Hay algo curioso en nuestra cultura: el alcohol está en todas partes. Está en las celebraciones, en las despedidas, en los reencuentros. Está en la copa de vino que “te has ganado”, en la cerveza para “relajarte después del trabajo”, en los brindis que parecen obligatorios.
Lo más extraño es que, cuando alguien decide no beber, el resto se inquieta.
“¿Estás bien?”, “¿te pasa algo?”, “venga, una no te va a matar”.
Y no, no lo dicen con mala intención. Pero ahí se ve hasta qué punto beber se ha convertido en lo normal… y no beber, en lo raro.
Lo cierto —aunque incomode decirlo— es que el alcohol no es un acompañante inocente. Es la droga más aceptada del mundo, y también la que más mata. Cada año, provoca más muertes que las guerras, los asesinatos y los accidentes de tráfico juntos. Y sin embargo, lo seguimos celebrando.
Brindamos con él cuando estamos felices. Lo usamos para olvidar cuando estamos tristes. Lo compartimos cuando nos sentimos solos. Y lo curioso es que, si lo piensas, cualquier excusa parece buena para abrir una botella.
La dosis más segura: ninguna

Durante mucho tiempo nos contaron que una o dos copas al día eran buenas para el corazón. Y muchos lo creímos.
Pero no: no lo son. El alcohol es una toxina, y la dosis más segura sigue siendo cero.
Y, aun así, es comprensible por qué cuesta tanto dejarlo. El alcohol tiene ese “algo” que parece hacernos más sueltos, más simpáticos, más valientes. Nos apaga la parte del cerebro que pone freno, la que piensa antes de hablar, la que mide los riesgos.
Y entonces reímos más, decimos lo que normalmente callamos, nos sentimos más “libres”.
Pero lo que el alcohol nos da por unas horas, luego lo cobra con intereses.
Porque ese desahogo no es libertad: es desconexión. Las conversaciones con copas fluyen, sí, pero se olvidan al día siguiente. Lo que parecía cercanía, muchas veces era solo ruido.
Y lo peor no es la resaca física, sino esa sensación silenciosa que llega después… esa especie de vacío que cuesta nombrar.

(Entradas de datos)
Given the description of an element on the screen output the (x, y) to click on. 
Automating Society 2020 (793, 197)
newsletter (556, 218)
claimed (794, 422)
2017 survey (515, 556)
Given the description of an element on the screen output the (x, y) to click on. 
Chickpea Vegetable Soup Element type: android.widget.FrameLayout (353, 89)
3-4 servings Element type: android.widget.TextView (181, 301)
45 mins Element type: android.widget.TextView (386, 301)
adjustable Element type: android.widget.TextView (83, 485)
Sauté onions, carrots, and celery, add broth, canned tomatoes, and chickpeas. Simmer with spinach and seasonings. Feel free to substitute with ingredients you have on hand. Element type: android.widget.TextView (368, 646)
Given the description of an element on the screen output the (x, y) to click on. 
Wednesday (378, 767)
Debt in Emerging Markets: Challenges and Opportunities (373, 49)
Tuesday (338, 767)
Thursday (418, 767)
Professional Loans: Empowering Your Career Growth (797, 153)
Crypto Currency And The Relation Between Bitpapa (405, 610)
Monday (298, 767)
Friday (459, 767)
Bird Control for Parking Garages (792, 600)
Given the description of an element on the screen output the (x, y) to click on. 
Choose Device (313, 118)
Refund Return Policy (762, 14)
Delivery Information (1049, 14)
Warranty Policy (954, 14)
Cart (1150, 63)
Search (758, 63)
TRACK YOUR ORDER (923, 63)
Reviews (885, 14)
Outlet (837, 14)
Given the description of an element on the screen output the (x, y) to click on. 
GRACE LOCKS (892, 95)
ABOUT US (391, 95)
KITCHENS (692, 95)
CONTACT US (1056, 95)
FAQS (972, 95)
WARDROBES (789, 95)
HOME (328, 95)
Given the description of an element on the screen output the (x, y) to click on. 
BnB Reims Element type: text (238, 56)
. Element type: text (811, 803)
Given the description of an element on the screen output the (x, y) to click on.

» EJERCICIOS PROPUESTOS
1. Según el texto sobre el alcohol, ¿cuál sigue siendo la dosis más segura?
2. Vuelve a escribir el fragmento del texto sobre el alcohol desde "Hay algo curioso" hasta "lo seguimos celebrando.", ambos incluidos, sustituyendo "alcohol" por "tabaco".

» RESULTADOS DEL EJERCICIO
1. Cero, es decir, ninguna.

2.
Hay algo curioso en nuestra cultura: el tabaco está en todas partes. Está en las celebraciones, en las despedidas, en los reencuentros. Está en la copa de vino que “te has ganado”, en la cerveza para “relajarte después del trabajo”, en los brindis que parecen obligatorios.
Lo más extraño es que, cuando alguien decide no beber, el resto se inquieta.
“¿Estás bien?”, “¿te pasa algo?”, “venga, una no te va a matar”.
Y no, no lo dicen con mala intención. Pero ahí se ve hasta qué punto beber se ha convertido en lo normal… y no beber, en lo raro.
Lo cierto —aunque incomode decirlo— es que el tabaco no es un acompañante inocente. Es la droga más aceptada del mundo, y también la que más mata. Cada año, provoca más muertes que las guerras, los asesinatos y los accidentes de tráfico juntos. Y sin embargo, lo seguimos celebrando.